→ **WHAT YOU HAVE TO DO**: An exact copy is needed of each line from the one including "Collapse the 网店设置 sidebar section" through the last line of the entries, both ends counted, with nothing added.
▬▬▬▬▬▬▬▬▬▬
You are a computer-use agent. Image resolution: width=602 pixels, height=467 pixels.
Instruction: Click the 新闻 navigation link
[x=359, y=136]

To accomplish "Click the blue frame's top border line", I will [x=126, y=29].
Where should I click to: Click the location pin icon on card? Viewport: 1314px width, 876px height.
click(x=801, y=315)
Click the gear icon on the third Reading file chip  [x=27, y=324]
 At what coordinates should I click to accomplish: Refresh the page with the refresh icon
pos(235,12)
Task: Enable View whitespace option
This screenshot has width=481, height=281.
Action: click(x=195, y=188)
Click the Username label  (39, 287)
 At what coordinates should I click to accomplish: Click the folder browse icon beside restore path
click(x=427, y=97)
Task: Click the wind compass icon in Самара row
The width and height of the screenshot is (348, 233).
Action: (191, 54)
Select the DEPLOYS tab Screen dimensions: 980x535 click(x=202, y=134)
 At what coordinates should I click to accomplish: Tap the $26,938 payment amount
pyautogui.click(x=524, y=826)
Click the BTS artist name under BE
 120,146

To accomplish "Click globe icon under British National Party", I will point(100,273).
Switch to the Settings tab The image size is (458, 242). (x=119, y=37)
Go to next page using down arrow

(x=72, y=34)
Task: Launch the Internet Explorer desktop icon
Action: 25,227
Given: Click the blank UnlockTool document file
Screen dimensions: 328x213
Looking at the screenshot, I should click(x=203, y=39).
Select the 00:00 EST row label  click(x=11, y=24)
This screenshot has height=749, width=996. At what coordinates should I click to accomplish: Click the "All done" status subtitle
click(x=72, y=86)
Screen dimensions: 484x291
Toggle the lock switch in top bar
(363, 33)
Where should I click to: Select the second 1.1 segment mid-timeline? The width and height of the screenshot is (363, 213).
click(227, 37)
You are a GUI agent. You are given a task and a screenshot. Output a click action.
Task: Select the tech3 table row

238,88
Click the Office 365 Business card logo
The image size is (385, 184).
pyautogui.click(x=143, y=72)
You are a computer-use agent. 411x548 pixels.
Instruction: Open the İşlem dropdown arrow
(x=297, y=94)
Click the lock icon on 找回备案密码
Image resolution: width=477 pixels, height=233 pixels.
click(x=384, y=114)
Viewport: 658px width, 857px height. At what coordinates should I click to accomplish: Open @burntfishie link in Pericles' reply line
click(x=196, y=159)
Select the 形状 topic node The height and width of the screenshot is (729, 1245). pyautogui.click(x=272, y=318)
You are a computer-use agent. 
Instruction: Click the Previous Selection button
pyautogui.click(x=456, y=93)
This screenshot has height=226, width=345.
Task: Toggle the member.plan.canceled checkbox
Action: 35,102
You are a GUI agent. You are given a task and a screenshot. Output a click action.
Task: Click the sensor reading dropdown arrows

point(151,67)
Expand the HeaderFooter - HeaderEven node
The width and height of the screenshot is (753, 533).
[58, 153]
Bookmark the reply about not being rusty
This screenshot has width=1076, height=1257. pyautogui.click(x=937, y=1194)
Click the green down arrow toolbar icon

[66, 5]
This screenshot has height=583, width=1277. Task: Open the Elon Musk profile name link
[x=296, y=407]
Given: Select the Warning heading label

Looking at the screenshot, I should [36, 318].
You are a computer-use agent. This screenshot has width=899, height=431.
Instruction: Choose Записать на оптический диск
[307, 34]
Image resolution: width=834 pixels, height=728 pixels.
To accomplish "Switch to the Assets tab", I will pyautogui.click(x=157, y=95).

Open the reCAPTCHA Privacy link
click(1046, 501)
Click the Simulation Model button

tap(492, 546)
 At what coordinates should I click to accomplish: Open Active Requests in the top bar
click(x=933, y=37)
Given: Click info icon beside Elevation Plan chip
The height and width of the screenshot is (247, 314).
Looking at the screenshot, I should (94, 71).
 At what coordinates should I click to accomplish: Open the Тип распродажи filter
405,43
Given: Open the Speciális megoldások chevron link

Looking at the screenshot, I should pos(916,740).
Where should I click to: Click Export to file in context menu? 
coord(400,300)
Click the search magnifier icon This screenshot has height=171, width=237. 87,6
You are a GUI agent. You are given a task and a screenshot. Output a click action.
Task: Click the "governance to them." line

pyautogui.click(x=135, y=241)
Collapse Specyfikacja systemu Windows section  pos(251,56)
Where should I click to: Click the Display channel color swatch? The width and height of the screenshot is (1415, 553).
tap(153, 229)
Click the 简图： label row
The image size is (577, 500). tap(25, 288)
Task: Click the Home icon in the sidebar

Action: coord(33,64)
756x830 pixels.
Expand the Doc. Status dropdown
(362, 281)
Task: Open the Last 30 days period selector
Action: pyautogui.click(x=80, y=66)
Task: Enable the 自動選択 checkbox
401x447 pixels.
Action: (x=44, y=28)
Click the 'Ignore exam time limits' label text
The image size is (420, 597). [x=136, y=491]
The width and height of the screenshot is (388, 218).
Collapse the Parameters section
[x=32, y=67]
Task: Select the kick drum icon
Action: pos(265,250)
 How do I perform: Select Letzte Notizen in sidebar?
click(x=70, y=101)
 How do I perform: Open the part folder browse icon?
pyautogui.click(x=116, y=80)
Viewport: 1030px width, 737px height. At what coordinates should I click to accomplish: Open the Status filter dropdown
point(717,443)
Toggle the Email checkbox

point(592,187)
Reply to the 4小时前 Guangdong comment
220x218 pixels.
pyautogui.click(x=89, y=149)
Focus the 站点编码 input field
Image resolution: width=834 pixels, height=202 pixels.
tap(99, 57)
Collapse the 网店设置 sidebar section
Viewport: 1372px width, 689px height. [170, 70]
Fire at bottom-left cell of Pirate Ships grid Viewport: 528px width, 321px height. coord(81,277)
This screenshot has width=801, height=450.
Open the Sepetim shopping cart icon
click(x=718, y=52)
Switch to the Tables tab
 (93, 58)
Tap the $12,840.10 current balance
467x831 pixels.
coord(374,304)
▬▬▬▬▬▬▬▬▬▬
→ **RESULT OF THE EXERCISE**:
Collapse the 网店设置 sidebar section
Viewport: 1372px width, 689px height. [170, 70]
Fire at bottom-left cell of Pirate Ships grid Viewport: 528px width, 321px height. coord(81,277)
This screenshot has width=801, height=450.
Open the Sepetim shopping cart icon
click(x=718, y=52)
Switch to the Tables tab
 (93, 58)
Tap the $12,840.10 current balance
467x831 pixels.
coord(374,304)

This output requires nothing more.